We recently reported that mice with a T cell–restricted expression of a dominant negative form of transforming growth factor β receptor type II (dnTGFβRII) spontaneously develop autoimmune cholangitis that resembles human primary biliary cirrhosis (PBC), including antimitochondrial antibodies (AMAs) and extensive portal CD4+ and CD8+ lymphocytic infiltrates. On the basis of these data, we performed a series of experiments to determine whether the pathology was secondary to direct dnTGFβRII disruption of the liver and/or alternatively the appearance of autoreactive T cells. First, using dnTGFβRIIRag1−/− mice, we noted a normal hepatic and biliary structure. Hence, we performed a rigorous series of adoptive transfer studies, transferring Ly5.1+ unfractionated spleen cell CD4+ or CD8+ T cells from dnTGFβRII mice into B6/Rag−/− (Ly 5.2) recipients.
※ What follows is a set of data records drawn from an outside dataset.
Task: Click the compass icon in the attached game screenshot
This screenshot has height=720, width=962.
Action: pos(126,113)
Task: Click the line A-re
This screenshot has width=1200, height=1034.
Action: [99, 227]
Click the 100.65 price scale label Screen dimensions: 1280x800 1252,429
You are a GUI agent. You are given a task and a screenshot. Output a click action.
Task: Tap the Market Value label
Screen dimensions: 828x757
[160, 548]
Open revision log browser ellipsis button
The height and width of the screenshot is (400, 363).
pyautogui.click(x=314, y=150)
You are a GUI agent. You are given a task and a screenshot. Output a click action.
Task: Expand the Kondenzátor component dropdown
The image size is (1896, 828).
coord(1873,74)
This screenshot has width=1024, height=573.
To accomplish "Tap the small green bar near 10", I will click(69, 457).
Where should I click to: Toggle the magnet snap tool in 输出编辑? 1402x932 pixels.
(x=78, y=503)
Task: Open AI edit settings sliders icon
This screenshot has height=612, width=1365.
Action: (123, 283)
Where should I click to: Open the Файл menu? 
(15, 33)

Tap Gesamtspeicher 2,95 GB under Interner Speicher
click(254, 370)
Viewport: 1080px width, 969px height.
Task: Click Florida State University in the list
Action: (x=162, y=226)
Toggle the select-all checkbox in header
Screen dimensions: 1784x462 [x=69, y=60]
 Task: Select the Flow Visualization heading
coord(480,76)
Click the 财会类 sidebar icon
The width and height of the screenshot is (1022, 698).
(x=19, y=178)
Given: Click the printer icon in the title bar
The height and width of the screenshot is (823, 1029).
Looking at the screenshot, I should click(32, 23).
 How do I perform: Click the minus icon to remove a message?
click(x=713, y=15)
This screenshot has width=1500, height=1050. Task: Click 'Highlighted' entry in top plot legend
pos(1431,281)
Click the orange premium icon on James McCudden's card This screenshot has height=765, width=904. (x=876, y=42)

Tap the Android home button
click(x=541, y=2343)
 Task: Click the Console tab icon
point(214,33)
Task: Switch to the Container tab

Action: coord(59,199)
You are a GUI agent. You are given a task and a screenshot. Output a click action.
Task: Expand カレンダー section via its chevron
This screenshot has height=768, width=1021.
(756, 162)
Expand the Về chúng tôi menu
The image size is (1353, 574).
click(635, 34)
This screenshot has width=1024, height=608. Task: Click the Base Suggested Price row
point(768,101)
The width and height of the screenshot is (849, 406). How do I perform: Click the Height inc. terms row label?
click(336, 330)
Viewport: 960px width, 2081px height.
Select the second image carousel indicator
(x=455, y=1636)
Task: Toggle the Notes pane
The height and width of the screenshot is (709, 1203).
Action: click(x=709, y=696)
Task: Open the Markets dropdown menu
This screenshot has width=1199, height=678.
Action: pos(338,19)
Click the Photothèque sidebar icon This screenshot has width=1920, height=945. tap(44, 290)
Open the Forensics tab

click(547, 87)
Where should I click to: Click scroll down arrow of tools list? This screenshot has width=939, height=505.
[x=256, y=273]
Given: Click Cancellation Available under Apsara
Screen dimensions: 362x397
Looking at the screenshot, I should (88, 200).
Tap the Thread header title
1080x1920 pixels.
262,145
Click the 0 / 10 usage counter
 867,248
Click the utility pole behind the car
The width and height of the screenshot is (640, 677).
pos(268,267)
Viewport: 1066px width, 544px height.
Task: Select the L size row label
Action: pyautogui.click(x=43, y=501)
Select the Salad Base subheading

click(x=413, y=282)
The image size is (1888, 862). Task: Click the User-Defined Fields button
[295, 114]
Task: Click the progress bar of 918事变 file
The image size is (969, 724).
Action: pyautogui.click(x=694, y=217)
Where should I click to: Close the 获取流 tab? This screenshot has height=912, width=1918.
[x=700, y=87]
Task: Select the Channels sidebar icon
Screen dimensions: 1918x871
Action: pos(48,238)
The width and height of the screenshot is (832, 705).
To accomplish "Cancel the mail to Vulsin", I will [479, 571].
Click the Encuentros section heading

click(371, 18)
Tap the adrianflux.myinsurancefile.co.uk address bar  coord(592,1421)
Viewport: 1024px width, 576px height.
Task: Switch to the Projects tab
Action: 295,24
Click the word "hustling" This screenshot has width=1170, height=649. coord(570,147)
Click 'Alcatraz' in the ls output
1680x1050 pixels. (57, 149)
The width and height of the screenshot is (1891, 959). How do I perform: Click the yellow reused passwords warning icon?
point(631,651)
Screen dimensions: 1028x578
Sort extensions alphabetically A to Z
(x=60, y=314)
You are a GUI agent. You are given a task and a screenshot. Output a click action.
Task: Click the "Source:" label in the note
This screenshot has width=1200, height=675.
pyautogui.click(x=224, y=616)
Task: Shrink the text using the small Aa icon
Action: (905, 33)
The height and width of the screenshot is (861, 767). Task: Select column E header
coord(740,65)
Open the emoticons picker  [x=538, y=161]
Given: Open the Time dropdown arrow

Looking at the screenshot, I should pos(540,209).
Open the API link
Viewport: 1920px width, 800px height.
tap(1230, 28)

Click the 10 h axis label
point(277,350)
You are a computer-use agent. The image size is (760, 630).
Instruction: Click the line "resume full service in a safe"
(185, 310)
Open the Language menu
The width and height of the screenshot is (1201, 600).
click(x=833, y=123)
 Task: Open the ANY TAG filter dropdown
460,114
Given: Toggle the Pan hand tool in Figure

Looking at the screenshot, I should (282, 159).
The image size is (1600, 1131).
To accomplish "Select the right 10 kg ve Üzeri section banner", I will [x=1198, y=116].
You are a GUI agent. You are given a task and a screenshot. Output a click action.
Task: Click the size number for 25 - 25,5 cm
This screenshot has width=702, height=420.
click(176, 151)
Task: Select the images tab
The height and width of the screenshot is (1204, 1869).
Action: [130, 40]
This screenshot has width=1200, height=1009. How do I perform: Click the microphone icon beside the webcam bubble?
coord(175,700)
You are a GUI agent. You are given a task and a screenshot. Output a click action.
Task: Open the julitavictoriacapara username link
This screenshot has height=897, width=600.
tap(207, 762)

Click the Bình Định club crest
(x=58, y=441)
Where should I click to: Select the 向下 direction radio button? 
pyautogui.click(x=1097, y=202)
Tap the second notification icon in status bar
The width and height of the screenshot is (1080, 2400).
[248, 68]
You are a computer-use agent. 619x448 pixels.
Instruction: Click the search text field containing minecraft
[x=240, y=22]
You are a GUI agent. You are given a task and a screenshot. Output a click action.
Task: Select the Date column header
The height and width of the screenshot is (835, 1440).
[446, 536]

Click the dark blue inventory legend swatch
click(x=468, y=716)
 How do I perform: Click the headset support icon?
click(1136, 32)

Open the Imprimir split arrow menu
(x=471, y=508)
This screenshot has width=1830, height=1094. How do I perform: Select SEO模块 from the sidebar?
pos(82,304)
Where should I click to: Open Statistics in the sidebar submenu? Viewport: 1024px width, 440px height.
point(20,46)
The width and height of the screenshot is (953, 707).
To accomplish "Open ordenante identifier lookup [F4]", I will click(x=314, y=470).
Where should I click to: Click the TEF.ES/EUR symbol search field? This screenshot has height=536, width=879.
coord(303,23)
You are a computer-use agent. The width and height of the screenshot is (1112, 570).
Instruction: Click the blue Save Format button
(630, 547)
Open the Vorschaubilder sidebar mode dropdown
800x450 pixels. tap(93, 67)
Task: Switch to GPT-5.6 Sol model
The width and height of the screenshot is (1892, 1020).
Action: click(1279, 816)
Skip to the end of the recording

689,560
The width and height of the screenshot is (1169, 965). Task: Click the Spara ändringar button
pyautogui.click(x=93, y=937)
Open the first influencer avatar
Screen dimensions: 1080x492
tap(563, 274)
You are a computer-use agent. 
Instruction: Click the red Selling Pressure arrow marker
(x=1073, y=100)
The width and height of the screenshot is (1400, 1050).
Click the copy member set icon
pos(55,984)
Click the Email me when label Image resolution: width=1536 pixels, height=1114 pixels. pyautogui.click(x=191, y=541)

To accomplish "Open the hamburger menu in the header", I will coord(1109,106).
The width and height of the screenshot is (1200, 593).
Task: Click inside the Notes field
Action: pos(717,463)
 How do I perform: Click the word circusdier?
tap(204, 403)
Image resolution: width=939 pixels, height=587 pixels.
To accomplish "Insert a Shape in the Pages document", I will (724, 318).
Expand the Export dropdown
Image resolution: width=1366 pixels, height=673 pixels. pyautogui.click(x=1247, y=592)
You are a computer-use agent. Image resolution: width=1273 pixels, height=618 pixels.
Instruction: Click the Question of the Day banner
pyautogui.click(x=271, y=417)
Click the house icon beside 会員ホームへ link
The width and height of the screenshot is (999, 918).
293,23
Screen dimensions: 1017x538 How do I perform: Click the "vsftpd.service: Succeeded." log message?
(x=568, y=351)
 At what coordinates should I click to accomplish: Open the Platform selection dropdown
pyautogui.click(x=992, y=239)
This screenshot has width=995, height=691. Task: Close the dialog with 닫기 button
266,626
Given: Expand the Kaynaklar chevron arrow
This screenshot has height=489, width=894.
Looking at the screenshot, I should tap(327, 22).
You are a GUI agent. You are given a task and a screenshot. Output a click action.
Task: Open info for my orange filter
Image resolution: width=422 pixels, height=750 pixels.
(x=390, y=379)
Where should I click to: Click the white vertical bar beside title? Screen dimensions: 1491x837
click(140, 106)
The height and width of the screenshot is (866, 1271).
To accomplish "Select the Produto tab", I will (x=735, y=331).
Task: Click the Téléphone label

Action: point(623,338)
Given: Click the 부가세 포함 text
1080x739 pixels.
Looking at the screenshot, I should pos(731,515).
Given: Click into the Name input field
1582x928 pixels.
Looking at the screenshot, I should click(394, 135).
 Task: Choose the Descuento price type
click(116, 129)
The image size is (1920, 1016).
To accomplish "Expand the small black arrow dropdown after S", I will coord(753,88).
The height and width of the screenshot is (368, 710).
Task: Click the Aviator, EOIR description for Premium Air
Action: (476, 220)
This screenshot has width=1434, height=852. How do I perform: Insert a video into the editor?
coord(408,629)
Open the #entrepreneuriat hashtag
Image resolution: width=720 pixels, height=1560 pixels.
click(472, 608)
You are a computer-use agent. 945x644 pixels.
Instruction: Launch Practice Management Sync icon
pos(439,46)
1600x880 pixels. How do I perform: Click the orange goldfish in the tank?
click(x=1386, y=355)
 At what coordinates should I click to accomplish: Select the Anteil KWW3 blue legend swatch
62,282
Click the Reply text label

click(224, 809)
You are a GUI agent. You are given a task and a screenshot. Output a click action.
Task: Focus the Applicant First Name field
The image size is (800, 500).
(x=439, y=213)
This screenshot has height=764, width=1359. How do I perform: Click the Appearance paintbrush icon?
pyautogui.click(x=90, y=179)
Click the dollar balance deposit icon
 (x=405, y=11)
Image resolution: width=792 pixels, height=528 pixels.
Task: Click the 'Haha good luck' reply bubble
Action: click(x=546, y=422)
In unmanipulated dnTGFβRII mice, there was a marked increase in CD4+ and CD8+ T cell biliary infiltrates with AMA. Indeed, B6/Rag−/− recipients of dnTGFβRII unfractionated cells develop features of liver disease similar to PBC, suggesting that splenic loss of self-tolerance alone is sufficient to cause disease in this model and therefore that there is no specific abnormality in the biliary targets required for appearance of disease. More importantly, adoptive transfer of CD8+ but not CD4+ T cells into B6/Rag−/− mice led to liver histopathology remarkably similar to PBC, emphasizing a prominent role for CD8 T cell–mediated pathogenesis. In contrast, B6/Rag−/− recipients of CD4+ T cells from dnTGFβRII mice predominantly developed inflammatory bowel disease associated with higher levels of serum interferon γ and tumor necrosis factor α. Conclusion: These data suggest that in this model of PBC, autoreactive CD8+ cells destroy bile ducts.